#### TASK REQUIREMENTS
(a) Reproduce the part of the thread on buffered output starting with "Rather than use" and going on through "PGO instrumented code.".
(b) For each statement, say whether it agrees with the thread on buffered output below, answering yes or no and quoting the words of the thread that settle it. (i) On narrow files, buffering cuts the run time of tsv-select in half. (ii) The performance numbers were measured on Linux. (iii) Buffering cuts the run time of csv2tsv in half on the standard benchmarks.

#### QUOTED PASSAGE
▼▼▼

Open jondegenhardt opened 6 years ago
I have to do some more focusing on how output works. I have been mainly focusing on input, as it's a more interesting, and difficult problem. Output should be very straightforward -- write to a buffer, when it gets full, flush it and reset it.
On top of that, std.format I think has some benefits to gain to having direct buffer access as well. So I may even need a clone of that that uses iopipes more efficiently :)
Ah, yes, makes sense that std.format
might benefit as well. There are a couple in-progress PRs that look related: phobos 5991, phobos 6060.
I wrote a simple version of a buffered stream for my tools: BufferedOutputRange. From a performance perspective it's quite effective.
@jondegenhardt Please let me know of any areas in Phobos where you think OutputRange
support is lacking/could be improved
Also, @jondegenhardt, I'd be curious to see your performance numbers for BufferedOutputRange
. If it makes a significant difference, I'd want to consider getting it into Phobos.
@JackStouffer Sure, I've got a few thoughts on output ranges at this point. Nothing that will be surprising or new, but I can provide my thoughts. Is Slack a good venue? @schveiguy might not want the discussion here.
As to performance - I've got some numbers from my own tools. Not as methodical as what I normally publish, but good enough to be clear about value. For tsv-select
(essentially unix cut
with field reordering), on narrow files, run time is cut in half. I ran against a set of 10 google ngram files, 200M lines, about 10-15 bytes per line. tsv-select -f 2,4
goes from 52 seconds to 25 seconds. On the wider (longer line) files in my standard benchmark suite against it's more like 5-10% gain. Note though that this is not a measurement of output time by itself, but against the full app. So, on wider files what dominates is input, so output gains as a percentage are smaller.
Another example is csv2tsv
, which has its run time cut by 1/3 on my standard benchmarks. I've tried buffering on a number of my tools at this point and am seeing similar patterns. The percentage gains depend on the nature of what's being output and what else the tool is doing, but these are not isolated cases.
Rather than use my tools, a standalone benchmark could be created, this would provide a better characterization. But, I've seen enough to conclude there is an opportunity, whether done via a buffered output range or making improvements inside the I/O layers themselves.
Update: Regarding the performance numbers: These were done on MacOS using ldc 1.5.0, -O -release -boundscheck=off
, and using ThinLTO applied to druntime, phobos, and the app code, also using PGO instrumented code.

▲▲▲

#### SUPPLIED RECORDS
▼▼▼

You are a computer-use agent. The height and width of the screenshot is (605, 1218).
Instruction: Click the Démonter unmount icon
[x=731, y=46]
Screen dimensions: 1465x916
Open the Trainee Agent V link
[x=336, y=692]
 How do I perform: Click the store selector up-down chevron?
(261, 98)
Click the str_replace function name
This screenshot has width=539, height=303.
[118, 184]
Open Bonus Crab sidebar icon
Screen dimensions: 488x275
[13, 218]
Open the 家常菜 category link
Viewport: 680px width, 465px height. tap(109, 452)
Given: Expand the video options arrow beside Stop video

▲▲▲

#### PER-TASK OUTPUTS
(a)
Rather than use my tools, a standalone benchmark could be created, this would provide a better characterization. But, I've seen enough to conclude there is an opportunity, whether done via a buffered output range or making improvements inside the I/O layers themselves.
Update: Regarding the performance numbers: These were done on MacOS using ldc 1.5.0, -O -release -boundscheck=off
, and using ThinLTO applied to druntime, phobos, and the app code, also using PGO instrumented code.

(b)
(i) Yes: "on narrow files, run time is cut in half"
(ii) No: "These were done on MacOS using ldc 1.5.0"
(iii) No: "which has its run time cut by 1/3 on my standard benchmarks"